Cheap point guards are extremely volatile right now. We have seen the Sacramento backcourt fluctuate minutes, as Darren Collison's production has taken a nose dive the last two games. He put up a solid game against Denver, but has struggled the last two. Ty Lawson has played 31, 23, and 35 minutes in the last three games, and his largest fantasy outing came last game against Minnesota. Buddy Hield and Ben McLemore remain scoring dependent shooting guards, seeing 25-30 minutes. Tyreke Evans has been the safest of the shooting guards, scoring above 20 fantasy points in each of the last three, but the price tag and minutes restriction is a bit of a buzzkill. We have a cluster of bodies cutting into each other's upside, and a guessing game between the point guards. This is a great matchup against Brooklyn, who allow the most fantasy points per game to opposing guards, yet a mess DFS wise. I don't mind gambling on Collison or Lawson in tournaments, but that is about it.

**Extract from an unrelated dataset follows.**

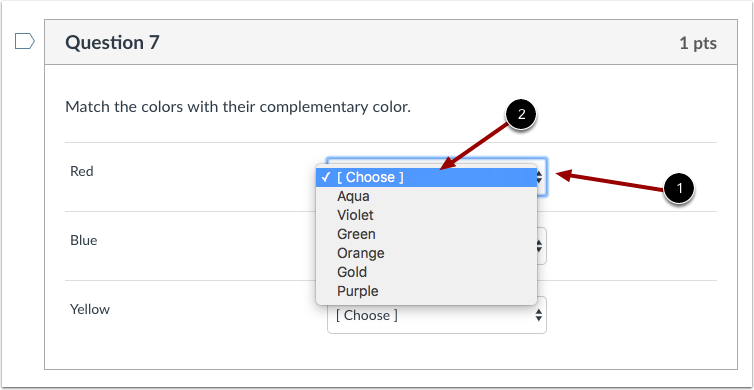Click the Yellow matching label
754x390 pixels.
pos(90,309)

Reggie Jackson had another down game, which followed up a respectable performance against Boston. He has been wildly inconsistent, bringing down his price tag. Like the other two, he is just a tournament play for me. The Pelicans allow the third most fantasy points per game to opposing point guards, and have allowed the most over their last ten games. Now in that same game, Jrue Holiday is only $6,900 on DraftKings. He is $7,700 on FanDuel, so there is a noticeable difference in pricing. Just something to note, as Detroit is in the bottom half in fantasy points allowed to opposing point guards. If we are talking cheaperish point guards, Derrick Rose is getting a nod from me playing heavy minutes with Brandon Jennings now in Washington. Yogi Ferrell could be sneaky as well, as Dennis Schroder owns a -3.39 DRPM, which ranks second to last among point guards. Wesley Matthews is also ruled out, giving a bump to Seth Curry.

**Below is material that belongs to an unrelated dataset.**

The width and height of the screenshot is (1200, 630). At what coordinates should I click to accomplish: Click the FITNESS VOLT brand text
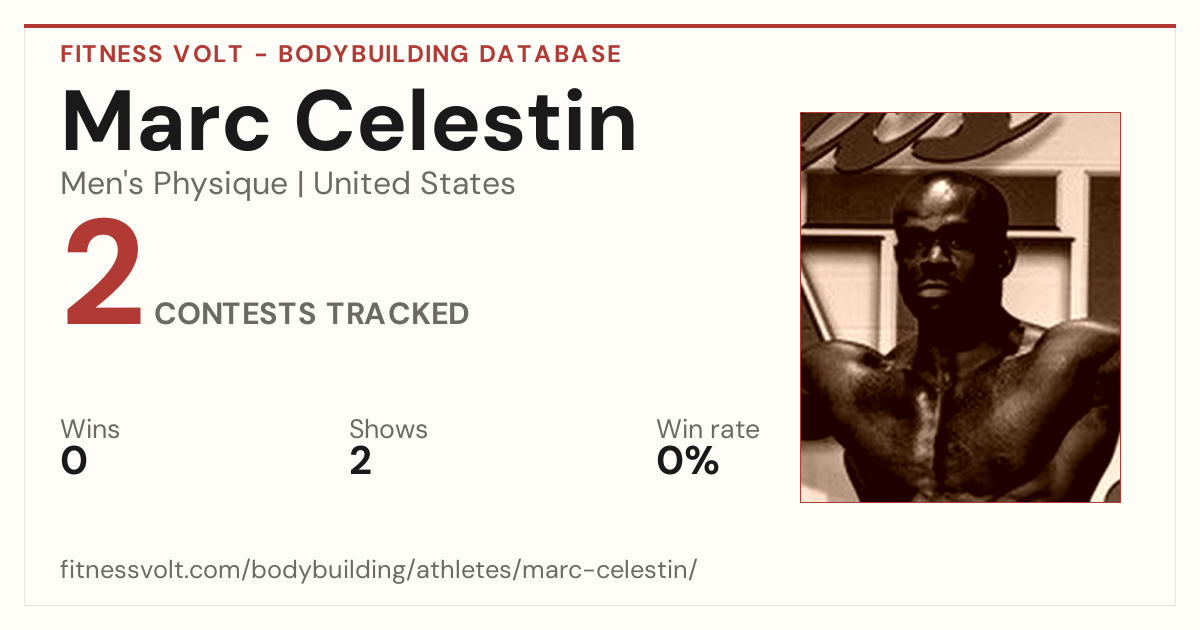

With Boston's Avery Bradley back in action, he should get a tick up in minutes after being limited last time out. I don't expect him to play a whole set of minutes again, but if he gets an extra 5-8 from last game, Marcus Smart and Jaylen Brown's stocks drop.

Front Court

Terrence Ross continues to be a plug and play for me, and especially over there on FanDuel ($4,400). He has played 33 and 35 minutes in Orlando, with a 22% usage rate. The Knicks have allowed the third most fantasy points per game to opposing small forwards in the last ten games. $5,200 on DraftKings is a bit pricier, but I don't mind it given the options around him are lackluster. If Aaron Gordon misses this game, Jeff Green would see a big bump in minutes, and be a punt value. Rondae Hollis-Jefferson is SF eligible on FanDuel, and PF eligible on DraftKings. He is reasonably priced on both, and has put up strong games since Bojan Bogdanovic has moved to Washington. He still isn't playing crazy high minutes, but 21 and 26 are fine when he is producing on a high FPPM basis.

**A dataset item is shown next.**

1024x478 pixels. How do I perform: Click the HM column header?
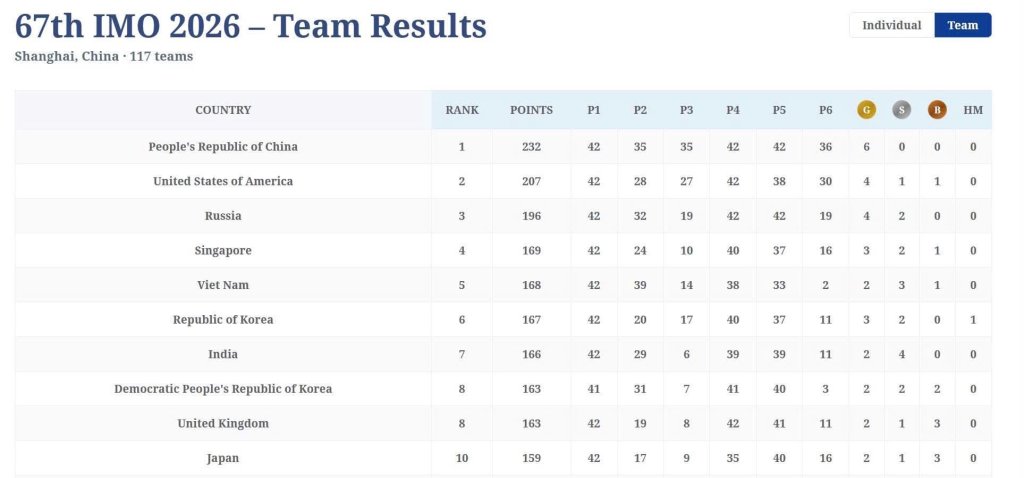point(972,110)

Even with Willie Cauley-Stein dropping a dud against Charlotte, I am putting full trust into him tonight against Brooklyn. The Nets allow the most fantasy points per game to opposing power forwards, and the fourth most to opposing centers. They are also a bottom five rebounding team. He has played 35, 28, and 34 minutes in the three games since DeMarcus Cousins has left. Kyle O'Quinn is set to hop into the starting lineup with Willie Hernangomez out for this game. The Magic have allowed the eighth most fantasy points per game to opposing centers, and rank 25th in rebounding. O'Quinn has the same FPPM as Nikola Vucevic and Dwight Howard.